Conditions de vie décente
Au Congo aujourd'hui, le plus urgent est de restituer au Congolais
sa dignité d'homme, en lui offrant des conditions de vie
décente. La population a besoin de nourriture, de logement,
de travail, de moyens de communication. Quelques effets
bénéfiques se font déjà sentir. Citons
le fléchissement des prix des produits de première
nécessité et une certaine réévaluation
de la monnaie.
Suite à cela, certains s'évertuent à
convaincre la population de fermer les yeux sur les allures
dictatoriales des nouveaux dirigeants. Mais la population de
Kinshasa, grâce à l'encadrement des organisations des
droits de l'homme et de certains partis politiques, est devenue
très critique et contestataire à
l'encontre des gouvernants qui mentent, déçoivent et
tentent de s'imposer par la force.
Au nombre des attentes déçues, citons l'exclusion de
M. Tshisekedi du gouvernement. Mais les Kinois ont aussi
décelé beaucoup d'autres incohérences chez les
nouveaux maîtres du pays, qui ne tiennent pas leurs
promesses. Par exemple, la prime promise aux fonctionnaires pour
payer leur transport pour aller au travail ne sera plus remise.
Plus encore, la réforme monétaire qui devait
entrer en vigueur à la fin du mois de juin est
renvoyée à plus tard.
Par cette réforme le Congo retrouvera son ancienne monnaie,
le franc congolais. Un franc congolais vaudra 50.000 NZ (nouveau
zaïre), et un dollar US 2,5 francs congolais. La nouvelle
monnaie sera couverte par le dollar US et par le rand sud-africain.
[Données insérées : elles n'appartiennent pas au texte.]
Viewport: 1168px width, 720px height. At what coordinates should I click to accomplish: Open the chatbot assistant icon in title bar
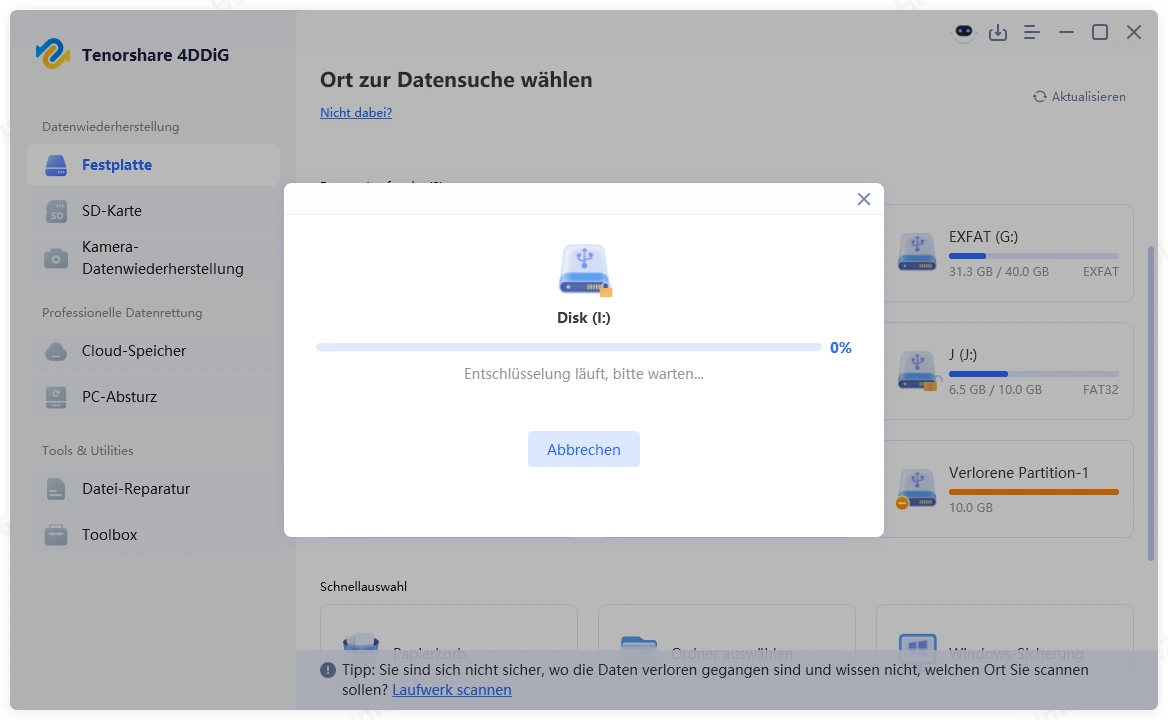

La réforme permettra également aux gagne-petit de
rehausser leur pouvoir d'achat. Avec la nouvelle monnaie, on aura
effacé aussi un des vestiges du régime Mobutu, le
zaïre. Mais sans la relance de la production et des mesures
sévères d'encadrement, cette nouvelle réforme
monétaire est vouée à l'échec comme les
précédentes.
Conclusion
L'AFDL a gagné la guerre avec le soutien du peuple et de
l'opposition interne. Elle doit reconnaître ce mérite
en toute honnêteté. C'est pourquoi l'Alliance doit
constituer un gouvernement d'union nationale,
représentatif de toutes les forces politiques acquises au
changement, sans exclusion. La population réclame surtout
que le chef de file de l'opposition radicale fasse partie de ce
gouvernement de transition. C'est à ce prix que la
réconciliation nationale est possible.
Les Congolais ne sont plus disposés à tolérer
tout pouvoir qui cherche à restreindre les libertés
fondamentales d'expression, d'association et de presse, comme tente
de le faire le nouvel homme fort du Congo.
Pour le moment, les grands enjeux pour le peuple du Congo restent
la sécurité des personnes et des biens, la
consolidation du processus démocratique, la mobilisation au
travail, la reconstruction du pays, le partage juste des revenus,
ainsi que la mise sur pied des dispositions électorales.